Safety Assessment After
IPV Versus OPV
Since it was licensed
in 1963, OPV has been the vaccine used for the prevention of poliovirus infection in the United States. The use of OPV led to the elimination of wild-type poliovirus in
the United States in <20 years. However,
the risk of vaccine-associated paralytic poliomyelitis (VAPP) was estimated to be
approximately 1 case per 2.4 million doses distributed, with the majority of VAPP cases occurring after the administration
of the first dose (1 case per 750,000 first doses) (42,43). The reporting sensitivity of VAPP in VAERS was an estimated 68%--72%
(44). In September 1996, to reduce the occurrence of VAPP, ACIP recommended an increase in the use of IPV through a sequential
schedule of IPV followed by OPV (42).

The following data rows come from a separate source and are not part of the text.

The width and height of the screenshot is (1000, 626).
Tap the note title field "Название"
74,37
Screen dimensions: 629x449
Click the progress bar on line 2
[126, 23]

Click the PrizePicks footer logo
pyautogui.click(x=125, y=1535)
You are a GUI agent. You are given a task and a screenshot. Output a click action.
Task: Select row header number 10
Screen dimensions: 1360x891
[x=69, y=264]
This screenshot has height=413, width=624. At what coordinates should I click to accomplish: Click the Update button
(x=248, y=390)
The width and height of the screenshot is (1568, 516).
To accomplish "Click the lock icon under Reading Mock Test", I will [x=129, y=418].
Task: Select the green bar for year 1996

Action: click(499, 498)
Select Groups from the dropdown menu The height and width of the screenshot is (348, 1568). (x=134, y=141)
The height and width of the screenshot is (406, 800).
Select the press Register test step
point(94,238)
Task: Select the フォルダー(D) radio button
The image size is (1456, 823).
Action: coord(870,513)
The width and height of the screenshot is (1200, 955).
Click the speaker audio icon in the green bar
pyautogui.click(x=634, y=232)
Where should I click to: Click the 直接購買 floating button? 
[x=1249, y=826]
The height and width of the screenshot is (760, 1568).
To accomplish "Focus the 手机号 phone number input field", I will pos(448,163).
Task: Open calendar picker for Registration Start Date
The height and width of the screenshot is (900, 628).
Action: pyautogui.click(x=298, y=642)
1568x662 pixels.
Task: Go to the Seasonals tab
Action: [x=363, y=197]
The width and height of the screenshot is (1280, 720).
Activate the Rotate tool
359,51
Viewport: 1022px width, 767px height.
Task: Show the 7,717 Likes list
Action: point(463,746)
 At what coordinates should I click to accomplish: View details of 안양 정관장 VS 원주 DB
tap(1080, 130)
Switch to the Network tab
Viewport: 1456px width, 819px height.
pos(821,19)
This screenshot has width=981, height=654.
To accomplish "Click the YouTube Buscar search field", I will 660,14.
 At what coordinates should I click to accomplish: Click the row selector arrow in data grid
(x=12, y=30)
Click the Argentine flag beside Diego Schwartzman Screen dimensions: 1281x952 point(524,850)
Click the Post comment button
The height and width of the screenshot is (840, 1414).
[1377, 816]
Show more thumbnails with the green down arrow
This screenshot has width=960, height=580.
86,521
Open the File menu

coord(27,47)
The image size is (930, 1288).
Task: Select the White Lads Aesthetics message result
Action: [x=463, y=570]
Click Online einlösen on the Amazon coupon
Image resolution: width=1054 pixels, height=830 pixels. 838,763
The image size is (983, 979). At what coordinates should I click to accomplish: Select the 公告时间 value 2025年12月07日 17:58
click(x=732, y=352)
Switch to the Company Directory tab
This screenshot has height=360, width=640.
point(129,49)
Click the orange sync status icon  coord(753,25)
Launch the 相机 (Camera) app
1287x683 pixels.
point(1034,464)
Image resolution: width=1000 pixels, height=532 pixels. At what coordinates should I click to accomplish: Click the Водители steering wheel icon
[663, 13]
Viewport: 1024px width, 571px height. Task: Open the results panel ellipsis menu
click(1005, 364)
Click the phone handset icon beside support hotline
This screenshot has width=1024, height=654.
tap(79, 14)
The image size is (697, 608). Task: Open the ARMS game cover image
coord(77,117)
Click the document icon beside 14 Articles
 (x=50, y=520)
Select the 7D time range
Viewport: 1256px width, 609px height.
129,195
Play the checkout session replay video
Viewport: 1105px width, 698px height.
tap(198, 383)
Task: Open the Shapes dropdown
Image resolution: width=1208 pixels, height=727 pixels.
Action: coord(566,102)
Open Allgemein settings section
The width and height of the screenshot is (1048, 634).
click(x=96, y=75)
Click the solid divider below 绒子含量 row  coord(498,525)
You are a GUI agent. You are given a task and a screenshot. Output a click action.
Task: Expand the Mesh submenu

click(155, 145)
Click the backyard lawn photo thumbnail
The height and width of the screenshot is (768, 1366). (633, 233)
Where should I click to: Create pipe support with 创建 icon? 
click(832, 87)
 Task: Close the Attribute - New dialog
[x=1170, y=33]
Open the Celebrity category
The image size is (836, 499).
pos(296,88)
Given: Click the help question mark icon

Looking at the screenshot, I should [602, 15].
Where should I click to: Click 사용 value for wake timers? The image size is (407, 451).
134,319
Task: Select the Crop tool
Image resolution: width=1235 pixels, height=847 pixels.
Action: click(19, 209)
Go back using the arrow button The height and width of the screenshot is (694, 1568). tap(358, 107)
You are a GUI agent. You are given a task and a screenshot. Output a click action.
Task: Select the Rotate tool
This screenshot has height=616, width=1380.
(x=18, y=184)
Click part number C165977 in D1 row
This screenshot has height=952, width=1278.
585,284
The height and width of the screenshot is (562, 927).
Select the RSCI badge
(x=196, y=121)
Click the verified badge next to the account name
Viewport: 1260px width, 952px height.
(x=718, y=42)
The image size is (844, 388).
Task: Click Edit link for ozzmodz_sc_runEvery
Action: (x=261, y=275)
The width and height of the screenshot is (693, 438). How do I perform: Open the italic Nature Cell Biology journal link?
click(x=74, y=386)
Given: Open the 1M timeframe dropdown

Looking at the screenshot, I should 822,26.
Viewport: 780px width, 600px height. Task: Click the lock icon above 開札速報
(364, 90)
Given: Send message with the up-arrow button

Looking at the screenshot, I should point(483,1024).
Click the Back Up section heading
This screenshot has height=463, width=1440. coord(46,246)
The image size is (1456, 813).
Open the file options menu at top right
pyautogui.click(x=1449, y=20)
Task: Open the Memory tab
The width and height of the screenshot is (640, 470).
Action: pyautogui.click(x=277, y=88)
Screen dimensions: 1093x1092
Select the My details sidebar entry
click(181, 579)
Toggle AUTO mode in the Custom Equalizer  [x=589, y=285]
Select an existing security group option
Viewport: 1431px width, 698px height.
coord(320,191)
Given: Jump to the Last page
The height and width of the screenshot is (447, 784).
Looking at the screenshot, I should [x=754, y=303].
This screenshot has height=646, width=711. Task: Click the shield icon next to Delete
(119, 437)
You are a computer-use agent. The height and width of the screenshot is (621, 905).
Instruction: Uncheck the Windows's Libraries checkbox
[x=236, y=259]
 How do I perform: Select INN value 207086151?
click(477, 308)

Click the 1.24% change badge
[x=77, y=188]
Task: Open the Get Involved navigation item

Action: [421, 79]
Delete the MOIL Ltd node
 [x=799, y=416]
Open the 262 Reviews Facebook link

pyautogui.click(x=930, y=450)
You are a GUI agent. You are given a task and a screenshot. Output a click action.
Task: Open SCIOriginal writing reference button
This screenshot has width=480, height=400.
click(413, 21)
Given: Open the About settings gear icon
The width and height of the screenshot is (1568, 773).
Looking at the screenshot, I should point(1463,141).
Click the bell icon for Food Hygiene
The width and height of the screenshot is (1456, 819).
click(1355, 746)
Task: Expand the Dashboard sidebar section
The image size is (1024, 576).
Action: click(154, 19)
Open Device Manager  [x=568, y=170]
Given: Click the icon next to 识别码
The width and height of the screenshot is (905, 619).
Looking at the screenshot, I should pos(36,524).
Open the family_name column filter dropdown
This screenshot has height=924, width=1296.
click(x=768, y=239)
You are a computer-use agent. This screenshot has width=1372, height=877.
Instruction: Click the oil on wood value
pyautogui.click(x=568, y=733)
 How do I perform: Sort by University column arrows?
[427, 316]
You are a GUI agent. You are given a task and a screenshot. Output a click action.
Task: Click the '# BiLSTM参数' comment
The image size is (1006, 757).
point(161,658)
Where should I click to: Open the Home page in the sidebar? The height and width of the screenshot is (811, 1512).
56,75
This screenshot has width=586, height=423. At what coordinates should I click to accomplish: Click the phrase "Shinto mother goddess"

VAERS has not received any report of VAPP after OPV/IPV vaccination since 1997, suggesting
a positive effect of the sequential schedule of IPV followed by OPV (Figure 9). This result is consistent with previously
reported data (45). In July 1999, ACIP recommended that IPV be used exclusively in the United States to maintain disease elimination and to prevent any further cases
of VAPP (46).
Safety Assessment After
Varicella Vaccine
In March 1995, varicella
vaccine was licensed in the United States.
In July 1996, varicella vaccine was recommended by ACIP for all children without contraindications at aged 12--18 months,
for all susceptible children by their thirteenth birthday, and for susceptible adolescents and adults who are at high risk
for exposure to varicella (47). In February 1999, ACIP expanded its recommendations for varicella vaccine to promote an expanded
use of the vaccine for susceptible children and adults (48).
VAERS received 15,180
adverse event reports after varicella vaccination from March 1995 through December 2001, the majority (14,421, or 95%) of
which described nonserious events. The highest numbers of reports were received soon after licensure (Figure 10). As the net
distribution of varicella vaccine increased, the number of adverse event reports decreased continuously over the years. Of
the 15,180 adverse event reports received, the number of serious adverse events reported
for varicella vaccine was 759 (5%). The proportion of reports of serious adverse events was stable over the years (range:
3.7%--6.3%).
A detailed review of
VAERS reports received during the first 3 years after the licensure of varicella vaccine documented that the majority of reported
adverse events for varicella vaccine were minor, and serious events were rare (49).
A vaccine etiology for the majority of reported serious events could not be confirmed; further research is needed to clarify
whether varicella vaccine played a role.